Let’s get our python imports going:
# Imports
# -------
import os
# Langchain Imports
# -----------------
from langchain.llms import OpenAI
from langchain.vectorstores import Chroma
from langchain.document_loaders import TextLoader
from langchain.embeddings import OpenAIEmbeddings
from langchain.memory import ConversationBufferMemory
from langchain.chains import ConversationalRetrievalChain
from langchain.document_loaders import PyPDFDirectoryLoader
Next let’s develop a class object that will be our “Shulgin”, we want to do two things.
- ) Create a loader which loads the document into a python variable.
- ) Create a word embeddings which vectorizes the the letters and creates a probablity distribution.
class ShulginLLM(object):
__OPEN_API_KEY__ = 'YOUR_OPENAPI_KEY'
def __init__(self):
self.agent = None
self.loader = self.load_node()
self.create_word_embeddings_and_conversations()
Add your OpenAPI Key and initialize the class. Next then load the node. You will have to find your version of the shulgin book
def load_node(self):
loader = PyPDFDirectoryLoader("PATH_DIRECTORY_FOR_BOOK")
text_loader = loader.load()
return text_loader
Then create the embeddings:
def create_word_embeddings_and_conversations(self):
'''
Create the Vector Database for Word Embeddings
'''
embeddings = OpenAIEmbeddings(openai_api_key=self.__OPEN_API_KEY__)
vectordb = Chroma.from_documents(
self.loader,
embedding=embeddings,
persist_directory="."
)
vectordb.persist()
memory = ConversationBufferMemory(memory_key="chat_history", return_messages=True)
conversation = ConversationalRetrievalChain.from_llm(
OpenAI(temperature=0.8, openai_api_key=self.__OPEN_API_KEY__),
vectordb.as_retriever(),
memory=memory,
max_tokens_limit=4000
)
self.agent = conversation
Let’s break down what is going on here. The first line:
embeddings = OpenAIEmbeddings(openai_api_key=self.__OPEN_API_KEY__)
creates the text similarity between batches of text. The Chroma is a way to store the data so it’s fast for retrieval when processing large amounts of text. Persist the database priming it to drop objects that are unecessary. I believe this would be useful for as the conversation continues if words are not used anymore we can drop it.
vectordb.persist()
This is where the real meat happens where we store the conversation of chats back and forth in messages:
memory = ConversationBufferMemory(memory_key="chat_history", return_messages=True)

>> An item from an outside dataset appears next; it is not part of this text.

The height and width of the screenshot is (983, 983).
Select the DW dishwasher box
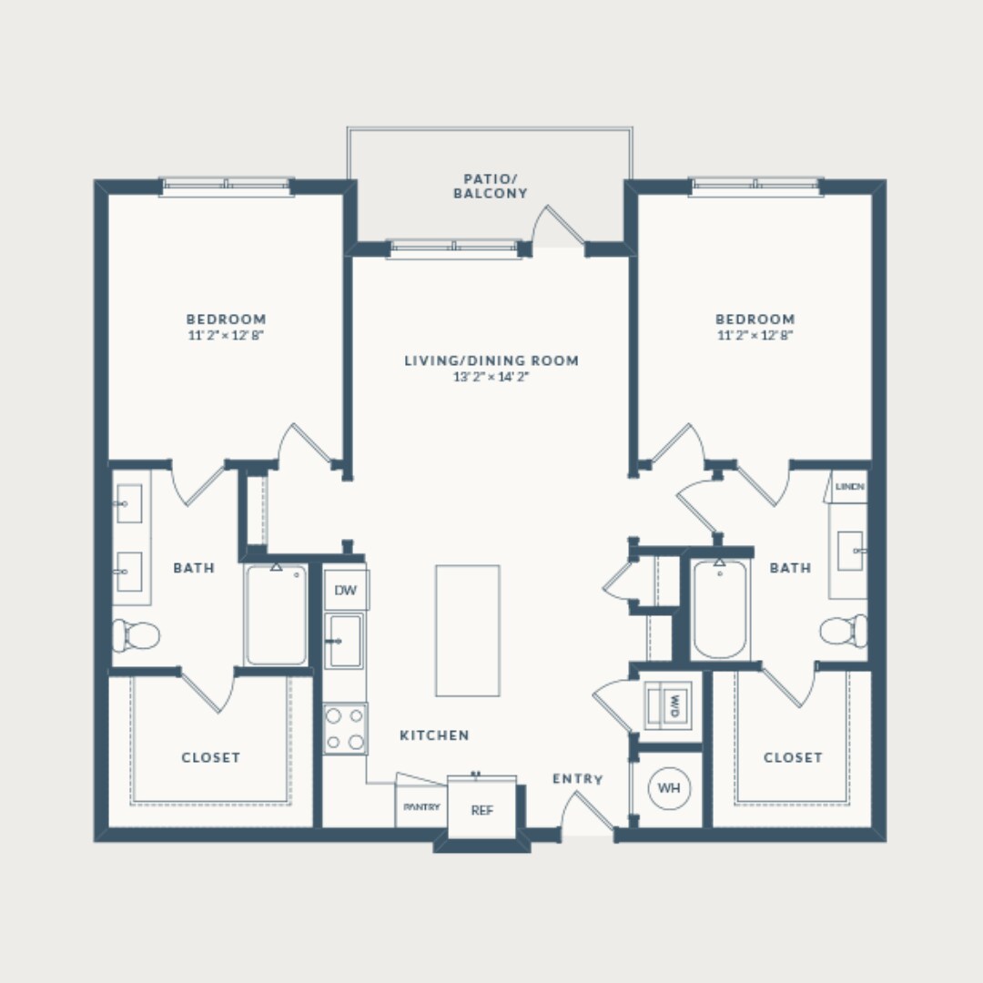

conversation = ConversationalRetrievalChain.from_llm(
OpenAI(temperature=0.8, openai_api_key=self.__OPEN_API_KEY__),
vectordb.as_retriever(),
memory=memory,
max_tokens_limit=4000
)
self.agent = conversation
What’s going on here is that the we want to store the retrieval of messages and then countinuously update the chromadb
Set the max token limit in how much can get return and now we want a function that is
def run_question(self, question=''):
answer = self.agent({"question": question})
return answer['answer']
Execute a question to shulgin to synthesize 2CI:

if __name__ == '__main__':
shulgin_llm = ShulginLLM()
answer = shulgin_llm.run_question(
question='how to synthesize 2-(4-Iodo-2,5-dimethoxyphenyl)ethan-1-amine?'
)
print (answer)
And here we go:

Next we can implement something more hardcore to see how it works. Happy Cheminformatics!